枫华浓宫殿下的密室很空,只竖放着一道高大的玉石屏风,雕刻着月神与众多信女共赴璃河的故事,枫叶丹从地上捡起一枝金珠,似乎是女子头饰上的物品,他想起宫人说过,宫主大人从未召过容婧侍寑,难道他们竟是通过秘道相会。
头顶传来些微响动,他迅速藏到屏风后,秘道入口打开,容婧的身形旋落显现,她似乎与枫华浓谈得不甚愉快,便是要走也要将狠话说完:“师兄,你我相伴三十载,现在才良心发现未免太晚,你尽管去向少宫主坦白,看他会不会原谅你!”
说罢不待屋中人语便怒气冲冲地走了。
秘道复又关闭,枫叶丹知道上面那个人定然是自己的父亲,看来他不仅将儿子训了一顿,还和情人生出不快。
倒是容婧刚才称呼枫华浓为师兄,令枫叶丹诧异,两人既是同门,为何人前从未听说过,她为何要来重华宫当一个没有名份的侍人,只是为了留在父亲身边?
秘道入口复又关闭,枫叶丹没有从屏风后走出来,他看到身后有另一条玉石铺就的秘道,尽头处陈列着一具鲜花供奉的冰晶棺,里面的女子遗容栩栩如生,似乎几十年的光景未曾度过,身上的衣物还是她失踪当日所穿。

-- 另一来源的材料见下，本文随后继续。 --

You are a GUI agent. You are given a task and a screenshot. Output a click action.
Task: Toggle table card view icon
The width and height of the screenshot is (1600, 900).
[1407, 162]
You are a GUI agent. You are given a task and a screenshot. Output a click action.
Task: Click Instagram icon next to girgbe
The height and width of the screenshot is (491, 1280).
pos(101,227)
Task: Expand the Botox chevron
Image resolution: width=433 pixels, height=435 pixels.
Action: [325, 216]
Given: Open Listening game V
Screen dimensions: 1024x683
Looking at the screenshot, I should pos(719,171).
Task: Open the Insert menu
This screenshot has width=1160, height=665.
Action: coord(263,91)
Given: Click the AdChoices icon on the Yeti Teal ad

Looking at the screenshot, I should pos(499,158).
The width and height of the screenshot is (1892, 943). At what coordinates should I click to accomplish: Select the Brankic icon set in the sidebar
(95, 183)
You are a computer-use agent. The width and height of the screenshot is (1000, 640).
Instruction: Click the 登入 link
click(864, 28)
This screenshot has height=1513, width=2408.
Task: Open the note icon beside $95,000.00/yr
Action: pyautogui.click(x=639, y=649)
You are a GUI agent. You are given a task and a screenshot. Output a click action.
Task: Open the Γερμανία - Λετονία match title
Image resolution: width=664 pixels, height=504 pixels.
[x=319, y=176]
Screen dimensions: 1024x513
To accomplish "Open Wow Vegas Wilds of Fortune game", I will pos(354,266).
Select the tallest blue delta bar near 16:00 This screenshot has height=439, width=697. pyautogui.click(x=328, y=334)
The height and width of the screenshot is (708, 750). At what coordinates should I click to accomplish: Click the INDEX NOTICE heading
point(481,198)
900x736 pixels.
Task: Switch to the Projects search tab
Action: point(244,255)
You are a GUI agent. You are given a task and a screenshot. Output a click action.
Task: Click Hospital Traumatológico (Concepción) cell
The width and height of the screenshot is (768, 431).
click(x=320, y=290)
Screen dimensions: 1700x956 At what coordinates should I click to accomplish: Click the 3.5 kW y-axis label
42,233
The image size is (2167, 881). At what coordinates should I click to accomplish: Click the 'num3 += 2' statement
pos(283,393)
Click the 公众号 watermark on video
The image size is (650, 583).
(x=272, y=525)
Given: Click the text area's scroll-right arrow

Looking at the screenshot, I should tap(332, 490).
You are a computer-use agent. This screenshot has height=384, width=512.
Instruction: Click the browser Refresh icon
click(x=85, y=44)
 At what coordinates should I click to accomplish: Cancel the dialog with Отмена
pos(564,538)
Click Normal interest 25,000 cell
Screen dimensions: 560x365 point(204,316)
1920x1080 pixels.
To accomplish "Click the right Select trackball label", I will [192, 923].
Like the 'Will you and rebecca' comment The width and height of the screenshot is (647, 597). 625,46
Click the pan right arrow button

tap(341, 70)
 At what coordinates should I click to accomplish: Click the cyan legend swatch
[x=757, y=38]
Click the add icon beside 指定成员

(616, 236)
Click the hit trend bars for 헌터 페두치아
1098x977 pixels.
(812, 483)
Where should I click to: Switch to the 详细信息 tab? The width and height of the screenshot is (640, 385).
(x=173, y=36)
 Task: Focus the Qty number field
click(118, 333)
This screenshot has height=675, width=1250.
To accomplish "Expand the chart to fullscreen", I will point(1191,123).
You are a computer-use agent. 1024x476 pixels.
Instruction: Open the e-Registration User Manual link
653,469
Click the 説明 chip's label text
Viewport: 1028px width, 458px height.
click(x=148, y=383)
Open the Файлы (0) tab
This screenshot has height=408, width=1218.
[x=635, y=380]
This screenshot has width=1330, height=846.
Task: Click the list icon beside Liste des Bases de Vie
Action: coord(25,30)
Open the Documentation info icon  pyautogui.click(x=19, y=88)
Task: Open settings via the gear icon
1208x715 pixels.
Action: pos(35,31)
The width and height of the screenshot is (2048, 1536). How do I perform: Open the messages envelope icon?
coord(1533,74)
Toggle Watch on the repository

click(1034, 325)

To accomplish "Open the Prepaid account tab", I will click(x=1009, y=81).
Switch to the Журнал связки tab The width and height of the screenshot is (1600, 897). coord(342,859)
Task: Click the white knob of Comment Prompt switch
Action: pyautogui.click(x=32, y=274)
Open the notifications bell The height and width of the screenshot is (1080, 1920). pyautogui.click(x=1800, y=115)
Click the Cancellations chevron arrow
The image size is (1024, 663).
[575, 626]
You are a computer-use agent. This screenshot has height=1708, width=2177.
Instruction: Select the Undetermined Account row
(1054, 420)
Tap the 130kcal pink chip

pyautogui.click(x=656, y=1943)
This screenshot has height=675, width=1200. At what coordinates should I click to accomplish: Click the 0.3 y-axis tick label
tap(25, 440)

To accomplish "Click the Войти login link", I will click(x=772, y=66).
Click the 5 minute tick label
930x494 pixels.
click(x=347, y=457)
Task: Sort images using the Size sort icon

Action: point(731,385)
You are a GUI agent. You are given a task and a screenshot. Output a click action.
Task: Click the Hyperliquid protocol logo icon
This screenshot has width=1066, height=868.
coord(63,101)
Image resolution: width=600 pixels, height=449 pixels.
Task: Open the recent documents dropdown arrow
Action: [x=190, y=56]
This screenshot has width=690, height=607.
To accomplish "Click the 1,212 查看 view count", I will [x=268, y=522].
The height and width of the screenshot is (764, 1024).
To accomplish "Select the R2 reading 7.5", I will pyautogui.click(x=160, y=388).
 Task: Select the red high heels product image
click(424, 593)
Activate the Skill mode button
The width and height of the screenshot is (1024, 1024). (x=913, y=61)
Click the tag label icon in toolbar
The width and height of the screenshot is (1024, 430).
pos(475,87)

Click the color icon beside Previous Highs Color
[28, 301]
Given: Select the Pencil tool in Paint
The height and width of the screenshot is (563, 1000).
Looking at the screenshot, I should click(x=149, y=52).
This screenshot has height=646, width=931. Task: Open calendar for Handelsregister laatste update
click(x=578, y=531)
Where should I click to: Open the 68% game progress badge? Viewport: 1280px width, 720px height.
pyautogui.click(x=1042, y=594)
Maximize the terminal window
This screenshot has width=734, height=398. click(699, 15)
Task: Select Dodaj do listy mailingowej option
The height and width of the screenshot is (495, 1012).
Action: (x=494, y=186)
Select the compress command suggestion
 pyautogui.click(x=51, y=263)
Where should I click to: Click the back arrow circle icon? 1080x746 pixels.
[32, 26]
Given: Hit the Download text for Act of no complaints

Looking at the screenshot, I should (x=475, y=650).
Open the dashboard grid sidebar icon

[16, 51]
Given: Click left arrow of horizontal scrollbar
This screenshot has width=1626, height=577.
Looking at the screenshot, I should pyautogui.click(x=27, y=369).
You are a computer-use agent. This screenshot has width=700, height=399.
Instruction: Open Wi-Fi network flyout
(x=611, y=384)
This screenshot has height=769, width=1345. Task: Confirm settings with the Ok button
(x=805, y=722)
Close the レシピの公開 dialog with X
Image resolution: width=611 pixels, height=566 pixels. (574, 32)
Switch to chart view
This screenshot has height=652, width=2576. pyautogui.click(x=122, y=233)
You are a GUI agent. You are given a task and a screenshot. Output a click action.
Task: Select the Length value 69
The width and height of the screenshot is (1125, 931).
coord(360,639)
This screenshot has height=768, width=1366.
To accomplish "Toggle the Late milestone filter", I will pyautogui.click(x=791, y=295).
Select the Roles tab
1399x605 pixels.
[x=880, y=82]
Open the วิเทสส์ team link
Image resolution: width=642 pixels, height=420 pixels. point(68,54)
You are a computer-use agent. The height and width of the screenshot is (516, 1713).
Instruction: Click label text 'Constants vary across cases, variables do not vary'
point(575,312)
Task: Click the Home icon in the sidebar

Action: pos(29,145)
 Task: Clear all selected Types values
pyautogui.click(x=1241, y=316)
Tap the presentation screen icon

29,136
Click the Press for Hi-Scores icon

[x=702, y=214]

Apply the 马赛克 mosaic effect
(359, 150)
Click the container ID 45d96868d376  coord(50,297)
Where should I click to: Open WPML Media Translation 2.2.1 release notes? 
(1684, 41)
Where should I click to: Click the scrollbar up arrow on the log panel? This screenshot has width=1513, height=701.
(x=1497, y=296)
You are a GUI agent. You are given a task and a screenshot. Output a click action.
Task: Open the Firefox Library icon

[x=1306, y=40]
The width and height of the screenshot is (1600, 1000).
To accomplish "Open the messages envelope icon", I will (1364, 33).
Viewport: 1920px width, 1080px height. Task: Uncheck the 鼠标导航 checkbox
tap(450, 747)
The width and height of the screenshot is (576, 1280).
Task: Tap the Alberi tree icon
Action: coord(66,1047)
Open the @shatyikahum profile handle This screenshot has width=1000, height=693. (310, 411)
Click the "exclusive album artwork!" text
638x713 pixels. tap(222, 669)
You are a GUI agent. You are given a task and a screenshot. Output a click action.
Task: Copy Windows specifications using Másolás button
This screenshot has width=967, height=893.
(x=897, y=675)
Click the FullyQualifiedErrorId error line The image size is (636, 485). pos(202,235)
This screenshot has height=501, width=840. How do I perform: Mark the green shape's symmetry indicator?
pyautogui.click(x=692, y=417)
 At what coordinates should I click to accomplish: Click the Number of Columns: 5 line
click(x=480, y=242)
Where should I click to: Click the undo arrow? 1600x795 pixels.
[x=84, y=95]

枫叶丹跪倒在地,泪从眼中滑落,他以为抛弃了他的母亲,原来一直躺在重华宫的地下。
身后响起枫华浓的叹息:“丹儿,还是让你发现了。”
枫叶丹站起来,回头望着枫华浓。
他没有追问母亲是怎么死的——她的脸上没有痛苦,身上亦无血迹,只有眉心关窍处有一孔创,分明是枫氏一族的禁术炼神术所致,他没想到父亲会对母亲如此杀手。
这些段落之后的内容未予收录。